Almost a year later, in October of 2021, the Puerto Rico Association of Journalists awarded them the National Prize for Journalism for this effort.
According to del Mar Quiles, “[this is a] recognition of the possibility of speaking from journalism sector about the lives of women and trans people beyond the violent events that made them news; to state that they mattered in life, and that their memory matters. It is and will always be the duty of journalism to cover stories using a human rights lens.”
Using law (and technology) as a tool for great equity
Hurricane Maria exposed structural problems in Puerto Rico – both physical (eg, the fragile power grid), and social and economic systems. One of these is the thorny legal landscape on the island, along with the intricate maze of federal processes on the mainland.
For countless Puerto Ricans, navigating the legal system proved nearly overwhelming in the wake of the storm that decimated homes, families, and community buildings. They had neither the financial resources nor the legal education to wade through the complicated waters.
However, in the four years since the storm, legal aid organizations have been on the ground across the island, lending help in filing claims with FEMA, and following up.
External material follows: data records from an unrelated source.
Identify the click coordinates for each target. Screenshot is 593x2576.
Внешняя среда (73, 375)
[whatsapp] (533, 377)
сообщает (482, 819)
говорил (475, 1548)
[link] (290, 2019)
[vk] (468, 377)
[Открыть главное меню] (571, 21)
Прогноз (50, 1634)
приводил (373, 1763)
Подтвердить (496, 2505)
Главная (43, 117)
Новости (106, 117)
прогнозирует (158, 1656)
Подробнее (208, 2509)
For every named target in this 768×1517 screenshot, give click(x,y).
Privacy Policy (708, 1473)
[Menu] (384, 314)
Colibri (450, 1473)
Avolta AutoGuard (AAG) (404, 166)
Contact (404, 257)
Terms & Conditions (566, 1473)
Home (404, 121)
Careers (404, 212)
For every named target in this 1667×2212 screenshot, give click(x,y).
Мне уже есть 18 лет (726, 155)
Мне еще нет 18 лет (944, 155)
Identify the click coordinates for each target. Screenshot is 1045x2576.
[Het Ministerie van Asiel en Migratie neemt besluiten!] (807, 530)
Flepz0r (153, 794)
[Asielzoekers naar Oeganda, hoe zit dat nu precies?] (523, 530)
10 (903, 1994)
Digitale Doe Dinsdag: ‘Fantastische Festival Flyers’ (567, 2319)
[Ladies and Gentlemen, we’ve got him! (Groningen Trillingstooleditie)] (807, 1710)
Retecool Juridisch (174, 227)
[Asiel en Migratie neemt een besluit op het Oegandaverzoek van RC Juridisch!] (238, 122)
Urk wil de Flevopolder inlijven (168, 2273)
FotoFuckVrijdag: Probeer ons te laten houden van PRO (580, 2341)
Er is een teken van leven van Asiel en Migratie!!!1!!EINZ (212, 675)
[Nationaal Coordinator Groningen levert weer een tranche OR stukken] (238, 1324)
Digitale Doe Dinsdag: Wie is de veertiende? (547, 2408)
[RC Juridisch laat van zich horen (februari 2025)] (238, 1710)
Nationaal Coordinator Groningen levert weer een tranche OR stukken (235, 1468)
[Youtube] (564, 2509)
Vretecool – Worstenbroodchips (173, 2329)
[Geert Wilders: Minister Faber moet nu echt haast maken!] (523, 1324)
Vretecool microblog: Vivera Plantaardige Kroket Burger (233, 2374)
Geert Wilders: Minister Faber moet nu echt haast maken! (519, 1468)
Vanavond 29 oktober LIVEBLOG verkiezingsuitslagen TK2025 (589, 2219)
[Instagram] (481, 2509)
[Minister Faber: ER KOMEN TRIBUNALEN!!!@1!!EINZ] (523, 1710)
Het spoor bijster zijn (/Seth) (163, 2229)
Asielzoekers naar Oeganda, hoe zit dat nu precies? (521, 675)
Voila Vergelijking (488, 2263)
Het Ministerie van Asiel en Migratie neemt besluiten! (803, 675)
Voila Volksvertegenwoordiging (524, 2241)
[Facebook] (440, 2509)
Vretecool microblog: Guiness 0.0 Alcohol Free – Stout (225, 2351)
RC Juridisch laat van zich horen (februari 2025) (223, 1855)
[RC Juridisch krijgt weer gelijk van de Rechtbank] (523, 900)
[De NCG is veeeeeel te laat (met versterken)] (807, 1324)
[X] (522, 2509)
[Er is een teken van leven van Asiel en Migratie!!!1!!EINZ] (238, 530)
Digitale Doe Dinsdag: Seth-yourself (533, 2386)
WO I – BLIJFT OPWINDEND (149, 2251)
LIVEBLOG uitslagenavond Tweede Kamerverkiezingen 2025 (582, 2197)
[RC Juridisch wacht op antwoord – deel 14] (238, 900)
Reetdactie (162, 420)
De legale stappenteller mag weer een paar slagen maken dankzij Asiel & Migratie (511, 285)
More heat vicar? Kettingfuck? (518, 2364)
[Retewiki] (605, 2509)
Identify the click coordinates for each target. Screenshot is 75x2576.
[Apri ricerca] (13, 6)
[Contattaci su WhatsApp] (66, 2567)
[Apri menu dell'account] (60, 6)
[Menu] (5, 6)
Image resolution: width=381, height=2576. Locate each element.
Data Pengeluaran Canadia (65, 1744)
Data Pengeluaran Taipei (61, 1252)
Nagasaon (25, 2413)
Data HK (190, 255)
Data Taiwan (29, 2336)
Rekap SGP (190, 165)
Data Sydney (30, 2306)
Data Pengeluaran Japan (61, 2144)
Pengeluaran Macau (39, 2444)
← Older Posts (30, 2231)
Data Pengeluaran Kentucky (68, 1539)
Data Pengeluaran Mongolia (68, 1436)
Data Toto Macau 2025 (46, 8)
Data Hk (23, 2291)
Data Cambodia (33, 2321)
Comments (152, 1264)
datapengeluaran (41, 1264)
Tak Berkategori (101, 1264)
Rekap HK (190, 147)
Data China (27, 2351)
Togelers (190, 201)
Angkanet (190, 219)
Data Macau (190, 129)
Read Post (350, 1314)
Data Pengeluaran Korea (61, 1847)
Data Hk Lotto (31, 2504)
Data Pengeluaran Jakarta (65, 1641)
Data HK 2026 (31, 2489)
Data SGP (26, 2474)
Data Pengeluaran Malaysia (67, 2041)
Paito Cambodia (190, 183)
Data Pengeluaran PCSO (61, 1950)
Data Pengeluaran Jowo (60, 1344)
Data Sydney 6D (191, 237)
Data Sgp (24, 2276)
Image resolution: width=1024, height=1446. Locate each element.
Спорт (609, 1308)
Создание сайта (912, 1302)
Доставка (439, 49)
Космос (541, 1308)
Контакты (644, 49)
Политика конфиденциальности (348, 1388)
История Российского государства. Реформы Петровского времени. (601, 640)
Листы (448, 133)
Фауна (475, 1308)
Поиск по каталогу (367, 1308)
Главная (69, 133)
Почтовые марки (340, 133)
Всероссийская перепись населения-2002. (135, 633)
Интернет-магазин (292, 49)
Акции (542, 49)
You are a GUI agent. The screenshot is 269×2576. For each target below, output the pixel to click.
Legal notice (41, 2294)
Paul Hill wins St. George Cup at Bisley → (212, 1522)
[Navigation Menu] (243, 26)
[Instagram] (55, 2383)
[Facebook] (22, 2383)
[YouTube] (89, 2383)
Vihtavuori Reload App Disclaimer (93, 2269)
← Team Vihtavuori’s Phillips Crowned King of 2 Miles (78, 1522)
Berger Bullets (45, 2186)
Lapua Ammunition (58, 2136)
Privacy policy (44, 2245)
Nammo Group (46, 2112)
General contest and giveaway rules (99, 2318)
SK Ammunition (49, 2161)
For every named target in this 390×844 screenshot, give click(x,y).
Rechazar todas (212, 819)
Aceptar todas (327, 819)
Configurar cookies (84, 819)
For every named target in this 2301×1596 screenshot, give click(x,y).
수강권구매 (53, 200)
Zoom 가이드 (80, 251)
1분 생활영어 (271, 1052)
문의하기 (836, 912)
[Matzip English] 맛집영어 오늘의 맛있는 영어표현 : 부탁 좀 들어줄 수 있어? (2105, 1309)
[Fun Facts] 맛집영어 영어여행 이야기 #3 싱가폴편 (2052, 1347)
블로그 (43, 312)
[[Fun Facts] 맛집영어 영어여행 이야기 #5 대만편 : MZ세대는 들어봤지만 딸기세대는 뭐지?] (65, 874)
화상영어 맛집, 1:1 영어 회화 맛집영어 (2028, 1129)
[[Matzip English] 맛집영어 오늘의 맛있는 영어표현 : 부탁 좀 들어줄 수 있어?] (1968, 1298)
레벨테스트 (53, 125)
Ayuda Legal has been at the forefront of this effort, offering free legal education and direct support to low income communities. And in the last month, the organization has garnered two prestigious awards: American Legal Technology Award and the 2021 Reisman Award for Legal Innovation. Through a combination of digital tools and in-person advocacy, the organization is singlehandedly transforming the legal landscape in Puerto Rico,
“Technology helps us amplify our legal empowerment work, socialize legal tools, and build housing, land, and climate justice strategies,” says Lcda. Ariadna Michelle Godreau Aubert, Founder and Executive Director. “Technology helps us achieve a tremendous impact without requesting or receiving any governmental funds. Additionally, access to justice and tech innovations we produce here on the island benefit people and organizations abroad.”
She goes on to say: “All of the work that we do is geared toward the idea that we can transform society using law as a tool … Access to justice is a not a flaw, not an accident of the system. It’s part of a system that is designed on inequity, on the fact that some people will never be able to exercise their rights. So innovation is not going to be a solution, it’s going to be a path towards some sort of change. We need to make information available in plain language.”